* begin MATERIAL SHOWN *

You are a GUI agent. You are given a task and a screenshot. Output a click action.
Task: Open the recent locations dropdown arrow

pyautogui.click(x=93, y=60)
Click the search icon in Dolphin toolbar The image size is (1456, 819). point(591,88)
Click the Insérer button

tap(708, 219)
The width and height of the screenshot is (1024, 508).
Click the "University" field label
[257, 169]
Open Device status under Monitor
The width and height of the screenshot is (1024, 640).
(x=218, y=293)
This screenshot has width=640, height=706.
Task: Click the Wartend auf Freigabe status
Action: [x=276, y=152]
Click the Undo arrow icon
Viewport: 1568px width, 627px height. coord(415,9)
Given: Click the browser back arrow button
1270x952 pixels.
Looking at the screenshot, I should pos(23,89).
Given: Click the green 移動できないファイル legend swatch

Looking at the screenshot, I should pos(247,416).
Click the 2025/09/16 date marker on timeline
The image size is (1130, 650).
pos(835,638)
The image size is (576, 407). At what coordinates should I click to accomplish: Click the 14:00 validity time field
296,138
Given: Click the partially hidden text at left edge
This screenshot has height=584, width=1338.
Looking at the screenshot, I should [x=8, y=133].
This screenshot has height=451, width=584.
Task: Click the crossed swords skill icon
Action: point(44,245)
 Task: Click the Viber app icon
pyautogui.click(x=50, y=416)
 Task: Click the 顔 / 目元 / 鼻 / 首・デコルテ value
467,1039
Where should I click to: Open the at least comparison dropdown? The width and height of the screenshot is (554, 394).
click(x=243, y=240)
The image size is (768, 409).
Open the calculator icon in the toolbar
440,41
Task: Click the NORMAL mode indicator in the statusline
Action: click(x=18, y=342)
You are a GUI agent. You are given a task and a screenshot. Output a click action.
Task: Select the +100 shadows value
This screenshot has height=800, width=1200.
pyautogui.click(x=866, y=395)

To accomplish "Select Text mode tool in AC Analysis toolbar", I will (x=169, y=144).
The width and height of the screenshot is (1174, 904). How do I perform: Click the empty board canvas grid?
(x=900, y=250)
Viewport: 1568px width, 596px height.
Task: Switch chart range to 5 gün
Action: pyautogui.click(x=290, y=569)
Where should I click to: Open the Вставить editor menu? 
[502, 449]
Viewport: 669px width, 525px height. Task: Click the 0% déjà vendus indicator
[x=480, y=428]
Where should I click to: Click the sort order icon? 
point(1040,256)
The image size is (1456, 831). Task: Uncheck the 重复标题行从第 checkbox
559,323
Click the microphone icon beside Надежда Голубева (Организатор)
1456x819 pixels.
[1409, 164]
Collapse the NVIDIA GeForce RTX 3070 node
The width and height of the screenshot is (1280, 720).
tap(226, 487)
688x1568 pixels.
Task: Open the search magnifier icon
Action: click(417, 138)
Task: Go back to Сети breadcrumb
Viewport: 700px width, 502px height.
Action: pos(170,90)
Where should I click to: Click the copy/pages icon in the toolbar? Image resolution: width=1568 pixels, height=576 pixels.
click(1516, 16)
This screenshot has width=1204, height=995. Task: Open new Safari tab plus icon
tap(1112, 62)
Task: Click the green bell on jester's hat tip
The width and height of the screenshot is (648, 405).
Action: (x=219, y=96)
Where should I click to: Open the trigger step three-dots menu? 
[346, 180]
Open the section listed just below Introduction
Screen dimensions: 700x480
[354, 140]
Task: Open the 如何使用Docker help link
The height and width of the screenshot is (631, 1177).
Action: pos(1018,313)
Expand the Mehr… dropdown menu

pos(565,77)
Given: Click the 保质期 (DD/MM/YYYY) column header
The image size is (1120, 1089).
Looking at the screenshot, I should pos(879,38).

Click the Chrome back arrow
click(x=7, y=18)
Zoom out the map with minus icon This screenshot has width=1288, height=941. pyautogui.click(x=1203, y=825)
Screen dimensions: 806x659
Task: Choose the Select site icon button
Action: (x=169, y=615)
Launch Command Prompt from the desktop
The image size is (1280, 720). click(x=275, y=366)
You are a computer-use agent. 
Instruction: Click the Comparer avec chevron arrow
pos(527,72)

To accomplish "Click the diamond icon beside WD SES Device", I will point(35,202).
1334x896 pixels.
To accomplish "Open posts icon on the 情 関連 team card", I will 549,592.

* end MATERIAL SHOWN *

## EXERCISE DETAILS
Replace "arrow" with "symbol" in the data, starting at the line containing "Click the search" and ending at the line containing "click(x=243, y=240)". Return only those lines, with nothing else changed.

## WORKED SOLUTION
Click the search icon in Dolphin toolbar The image size is (1456, 819). point(591,88)
Click the Insérer button

tap(708, 219)
The width and height of the screenshot is (1024, 508).
Click the "University" field label
[257, 169]
Open Device status under Monitor
The width and height of the screenshot is (1024, 640).
(x=218, y=293)
This screenshot has width=640, height=706.
Task: Click the Wartend auf Freigabe status
Action: [x=276, y=152]
Click the Undo symbol icon
Viewport: 1568px width, 627px height. coord(415,9)
Given: Click the browser back symbol button
1270x952 pixels.
Looking at the screenshot, I should pos(23,89).
Given: Click the green 移動できないファイル legend swatch

Looking at the screenshot, I should pos(247,416).
Click the 2025/09/16 date marker on timeline
The image size is (1130, 650).
pos(835,638)
The image size is (576, 407). At what coordinates should I click to accomplish: Click the 14:00 validity time field
296,138
Given: Click the partially hidden text at left edge
This screenshot has height=584, width=1338.
Looking at the screenshot, I should [x=8, y=133].
This screenshot has height=451, width=584.
Task: Click the crossed swords skill icon
Action: point(44,245)
 Task: Click the Viber app icon
pyautogui.click(x=50, y=416)
 Task: Click the 顔 / 目元 / 鼻 / 首・デコルテ value
467,1039
Where should I click to: Open the at least comparison dropdown? The width and height of the screenshot is (554, 394).
click(x=243, y=240)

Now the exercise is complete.